In motor vehicle theft, a chop shop is a location or business which disassembles stolen vehicles, primarily cars, for the purpose of selling their parts. The term originated from the practice of building a car from two halves by welding them together.

After the vehicle is disassembled, its parts are sold in foreign countries for several reasons. In some countries, there is often lax regulation and less enforcement of laws pertaining to plates, vehicle theft, and title paperwork, so the car is less likely to be tracked or noticed. Criminals are also hopeful that there is little incentive on the part of the victim to search in other countries, as even if the car is found, recovery may cost more (in detective, legal, and transportation fees) than the car is actually worth.

Difficulties stealing certain carsEdit

The latest models of cars often have sophisticated anti-theft devices, requiring sophisticated measures to defeat them. For the car thief, the difficulty in bypassing these security features may be nearly impossible or too time consuming. Most cars equipped with these systems are either stolen while the keys are still in the ignition – mostly from owner negligence at a gas station – or towed away by "sneaker" tow trucks. Advanced car theft "rings" have the knowledge and equipment needed to bypass this security. For instance, on cars equipped with RF transmitters inside of the key, the RF transmitter ID must match the security module and the engine computer. So, not only does the physical key cut have to match, the RF transmitter has to match as well. To get around this, some "rings" establish relationships with car dealers and get car keys cut by VIN directly from the dealer themselves. Other methods are to try multiple pre-cut keys, and to use code scanners for RF based systems. There may be many hidden places on the car where the VIN (Vehicle Identification Number) is stamped. The chop shop will likely be more familiar with these devices.

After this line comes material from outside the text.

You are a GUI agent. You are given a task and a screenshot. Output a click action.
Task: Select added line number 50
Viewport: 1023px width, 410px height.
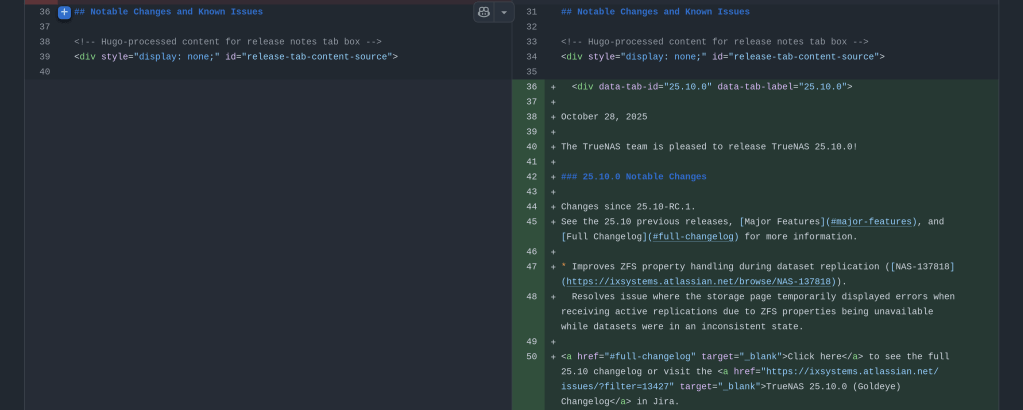tap(531, 357)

In Australia, buying accident-crashed cars at auction and repairing with parts from a stolen vehicle or using the VIN and engine numbers of the purchased vehicle to register the stolen vehicle is called car rebirthing.


A chop shop must be able to take apart a car without damaging the parts and keep them organized. Time is of the essence: more cars processed equals higher profits. There is no advantage to a large inventory, as it can be done more efficiently in a "JIT" (Just In Time) manner by asking a thief only when cars are needed.


In the Czech Republic, there are 2.7 million registered cars. A calculated estimate (made on a sample of 240,000 cars) is that 450,000 (16%) cars were once stolen or contain stolen parts. In total, 23,000 cars were stolen in 2004, of which 4,000 were found (17%). Following the information from Pavel Nahodil, the representative of foreign insurance companies in the Czech Republic, about 7% of the regular market price is paid for a stolen first-generation Škoda Octavia car in a chop shop.